Aim of the task: Pick out each line of the listing below that contains the word "coordinates", and copy those lines.

──────── The data ────────

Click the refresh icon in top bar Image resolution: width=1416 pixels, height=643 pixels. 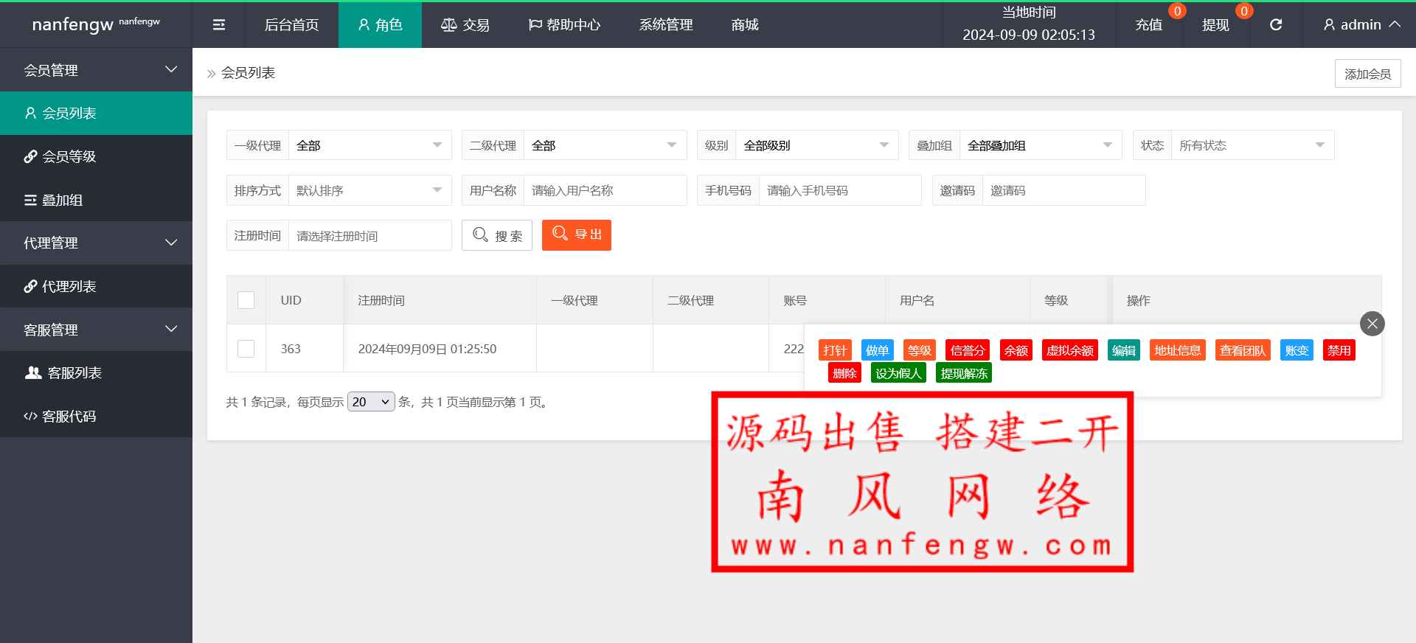tap(1275, 25)
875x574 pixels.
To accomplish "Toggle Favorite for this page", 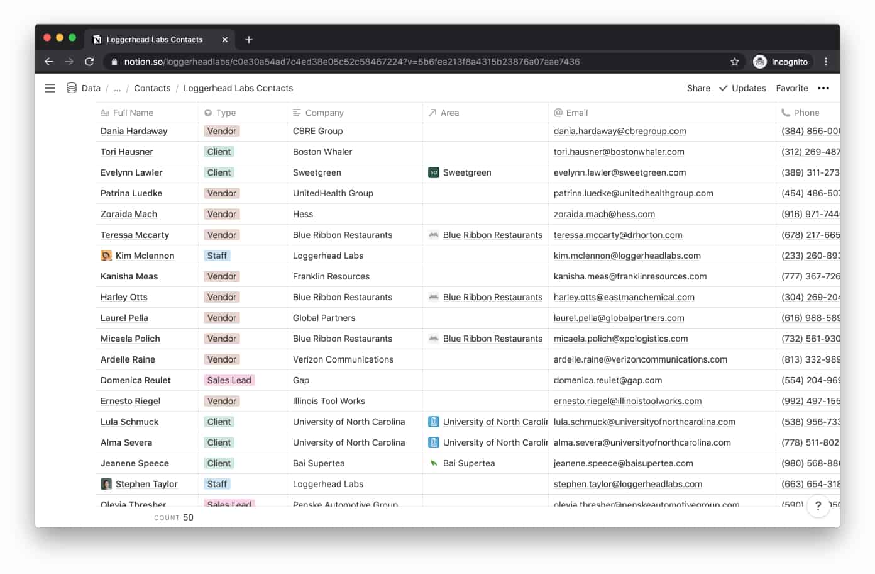I will (x=791, y=88).
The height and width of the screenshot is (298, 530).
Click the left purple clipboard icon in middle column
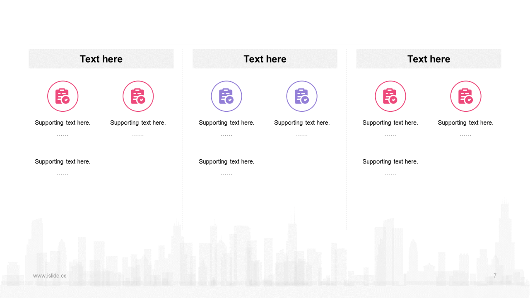click(x=226, y=96)
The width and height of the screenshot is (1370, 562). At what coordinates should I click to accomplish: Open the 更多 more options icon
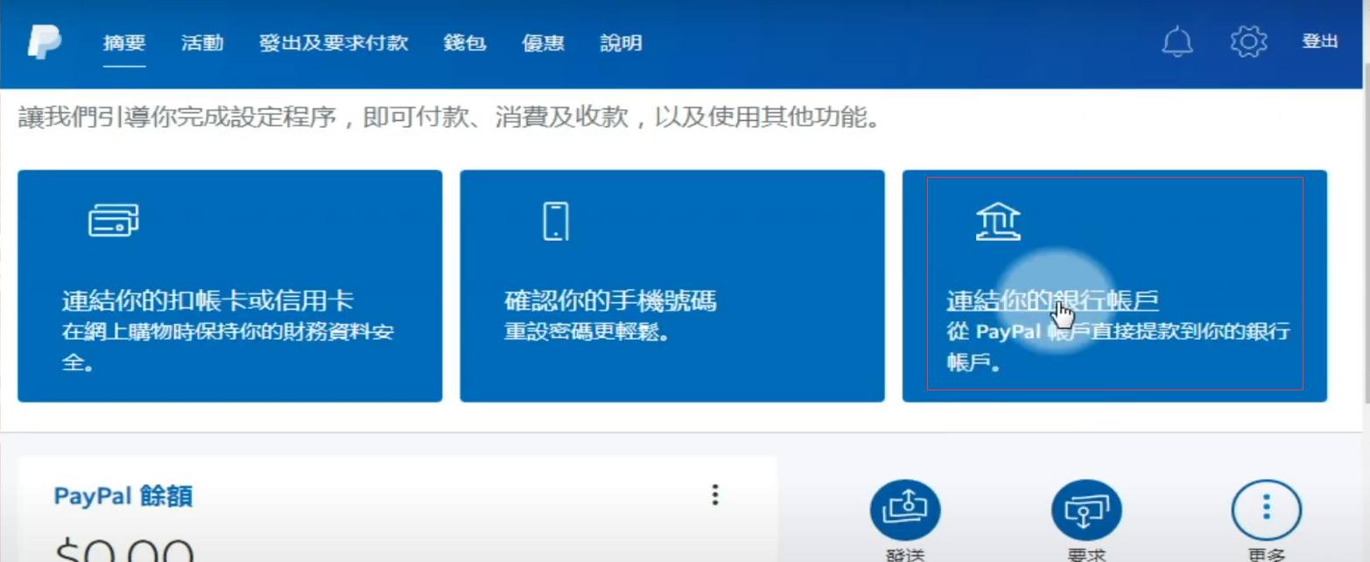coord(1266,509)
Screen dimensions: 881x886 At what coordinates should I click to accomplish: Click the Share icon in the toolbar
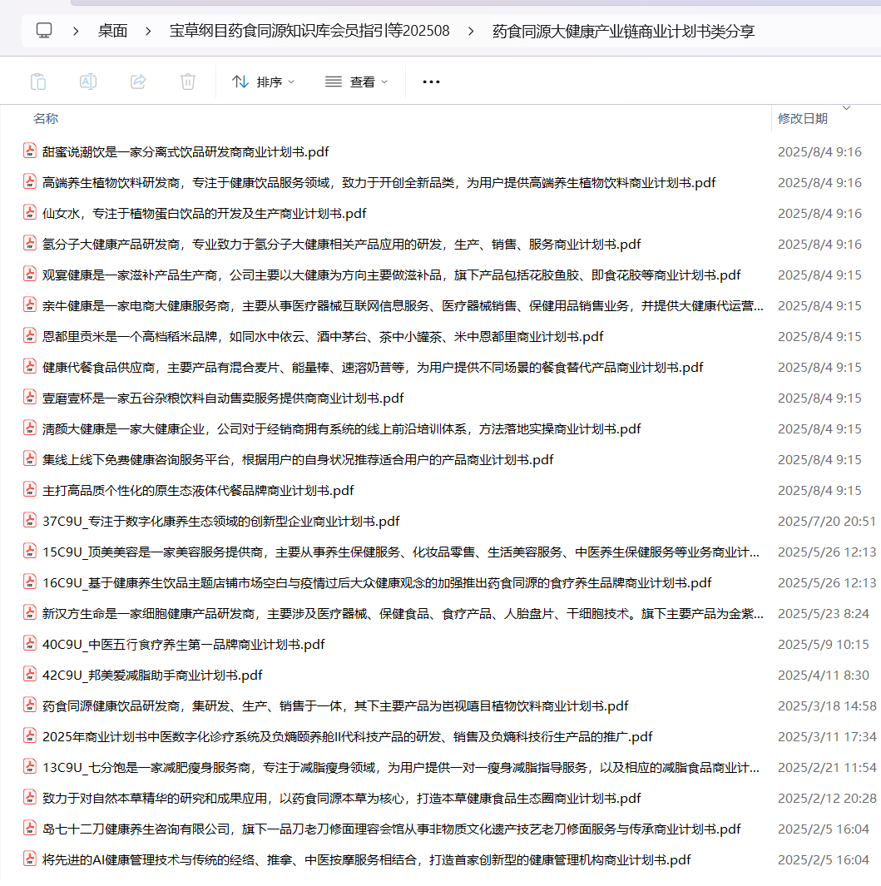pos(138,81)
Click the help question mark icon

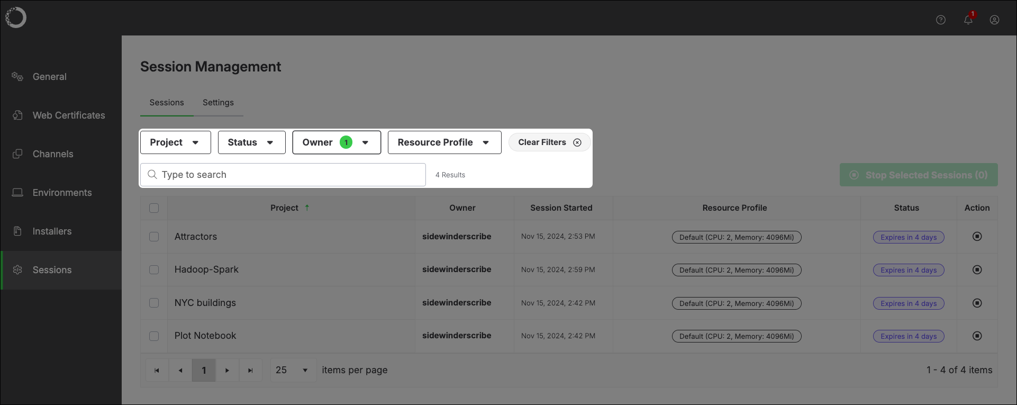[x=940, y=20]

────────

Final answer:
The width and height of the screenshot is (1370, 562). At what coordinates should I click to accomplish: Open the 更多 more options icon
Screen dimensions: 881x886 At what coordinates should I click to accomplish: Click the Share icon in the toolbar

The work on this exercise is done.